Prompt:
Repeat the lines of each of the following entries word for word, leaving out the pictures.

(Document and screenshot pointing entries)
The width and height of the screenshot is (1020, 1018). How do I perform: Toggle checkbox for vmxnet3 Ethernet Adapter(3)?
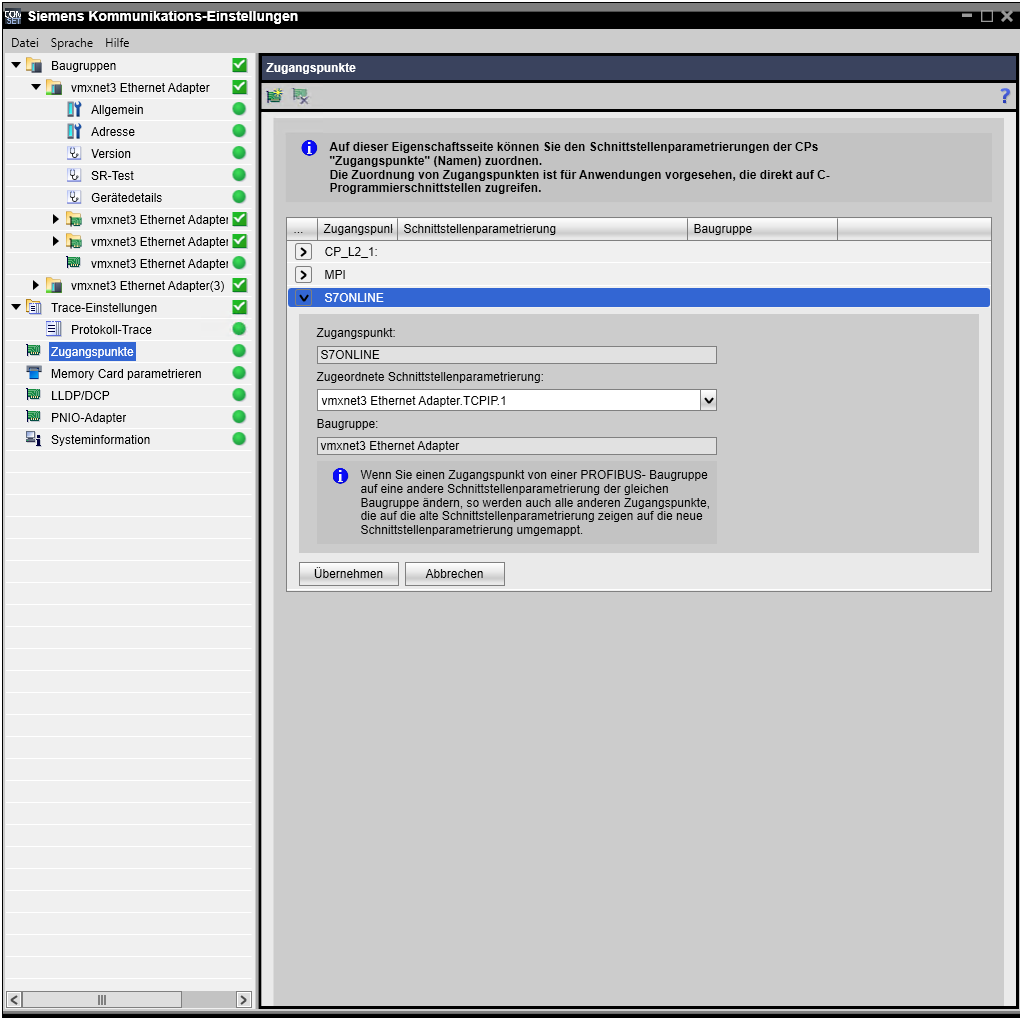(239, 286)
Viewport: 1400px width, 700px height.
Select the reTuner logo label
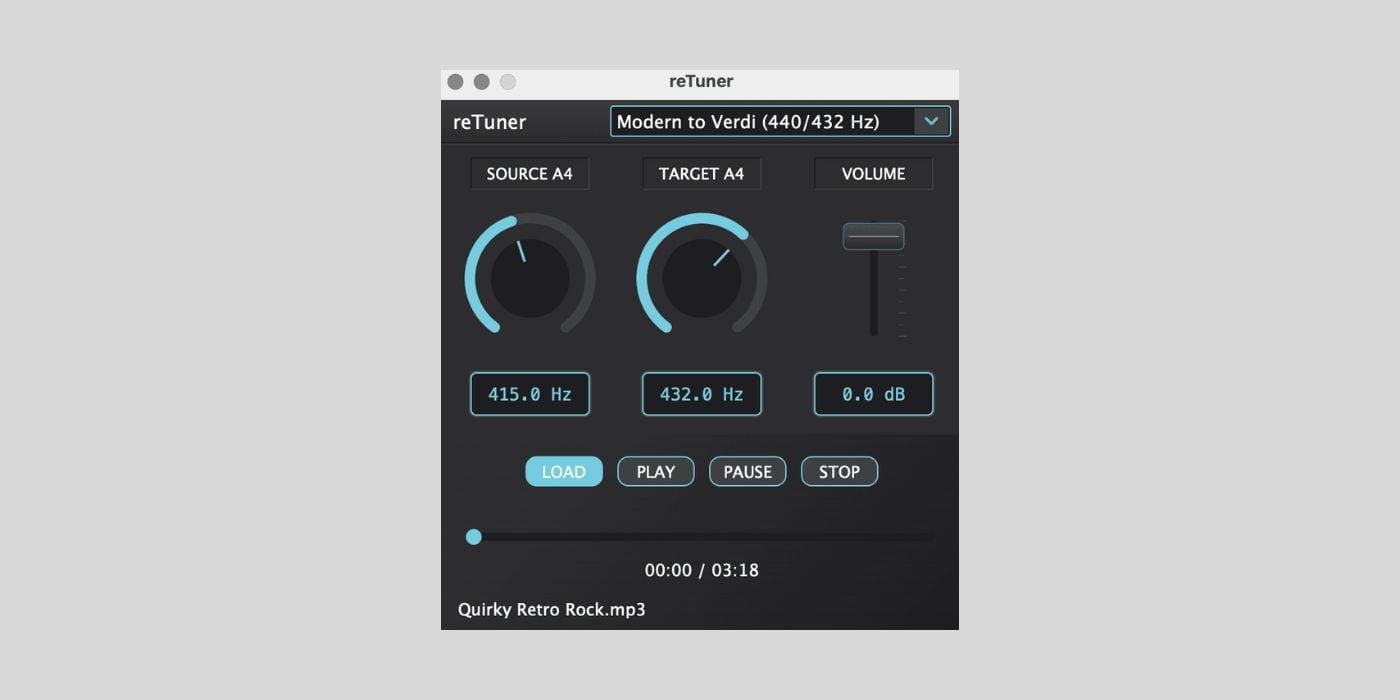pyautogui.click(x=487, y=122)
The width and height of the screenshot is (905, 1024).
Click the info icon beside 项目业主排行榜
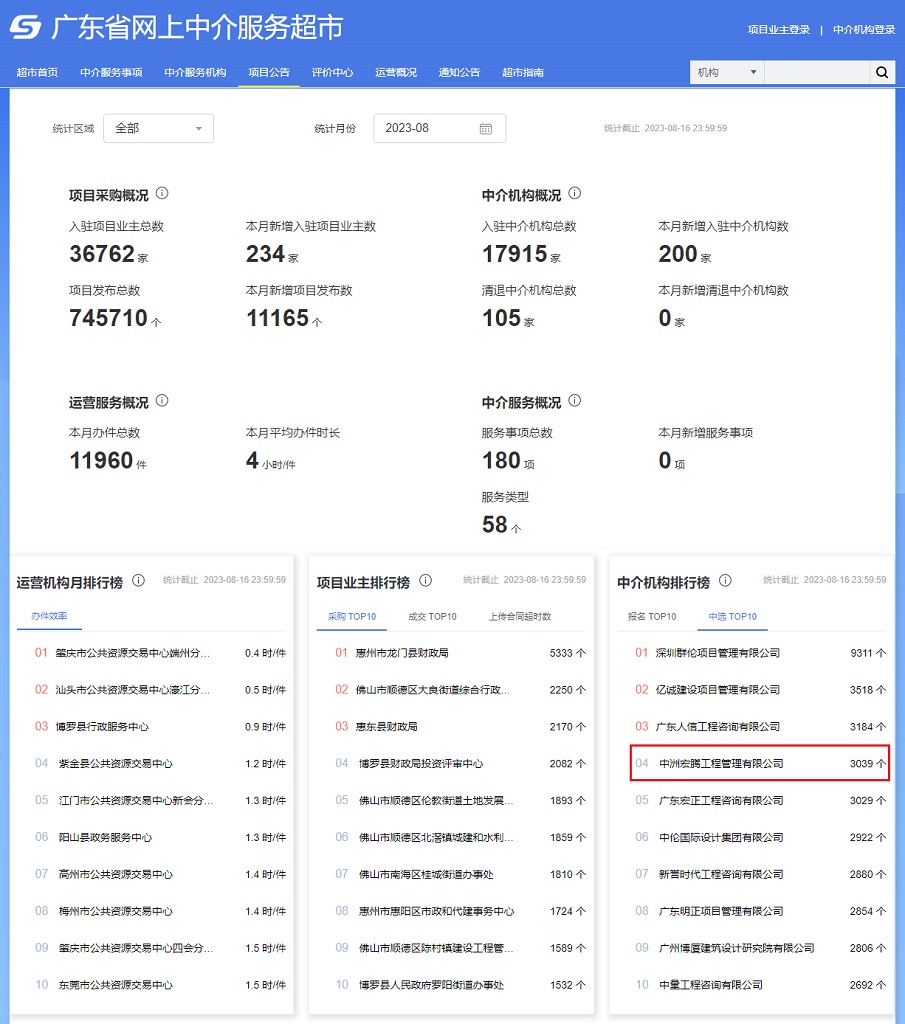(425, 580)
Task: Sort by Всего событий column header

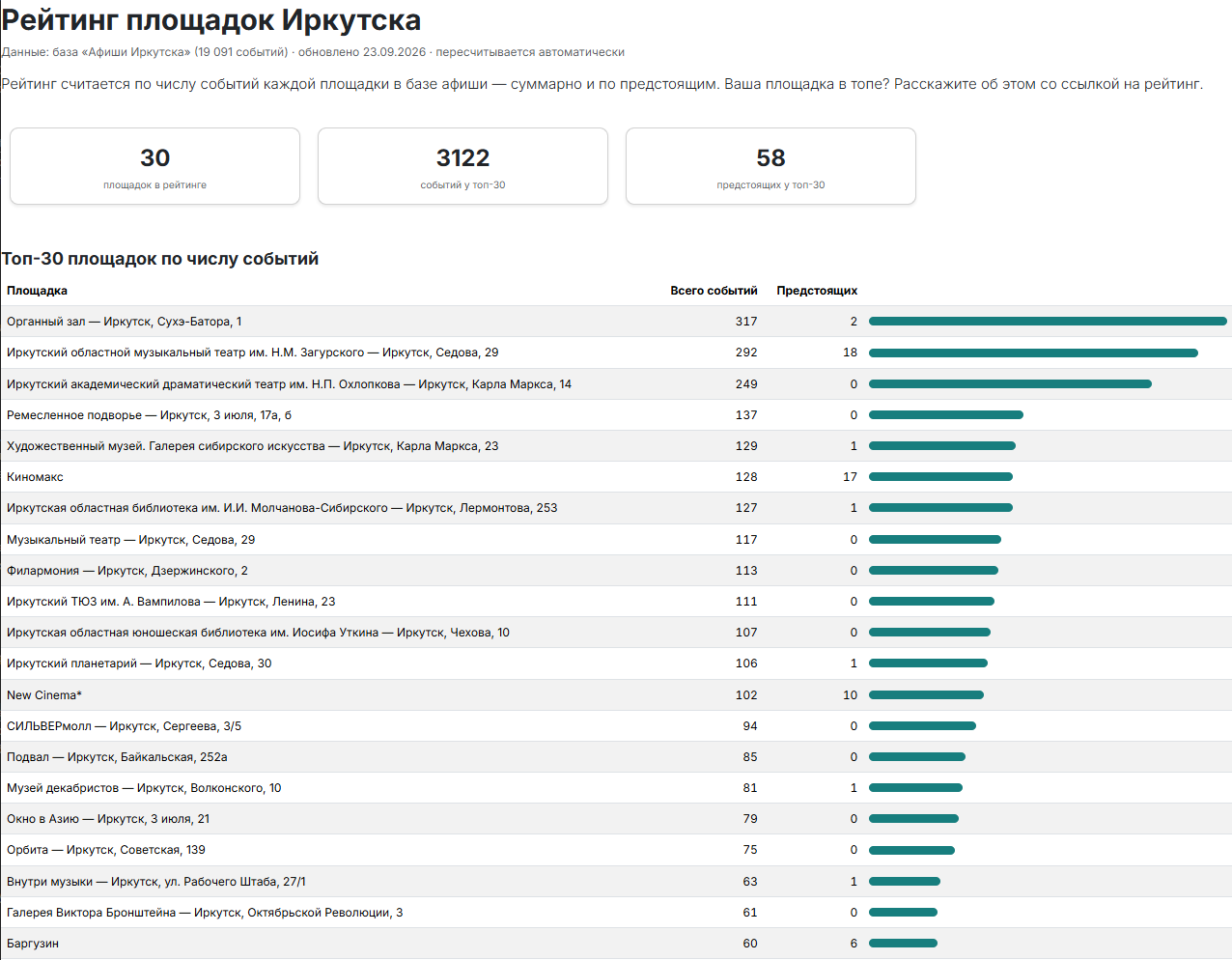Action: click(x=714, y=291)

Task answer:
The width and height of the screenshot is (1020, 1018). How do I perform: Toggle checkbox for vmxnet3 Ethernet Adapter(3)?
(239, 286)
Viewport: 1400px width, 700px height.
Select the reTuner logo label
pyautogui.click(x=487, y=122)
The width and height of the screenshot is (905, 1024).
Click the info icon beside 项目业主排行榜
(425, 580)
Task: Sort by Всего событий column header

Action: click(x=714, y=291)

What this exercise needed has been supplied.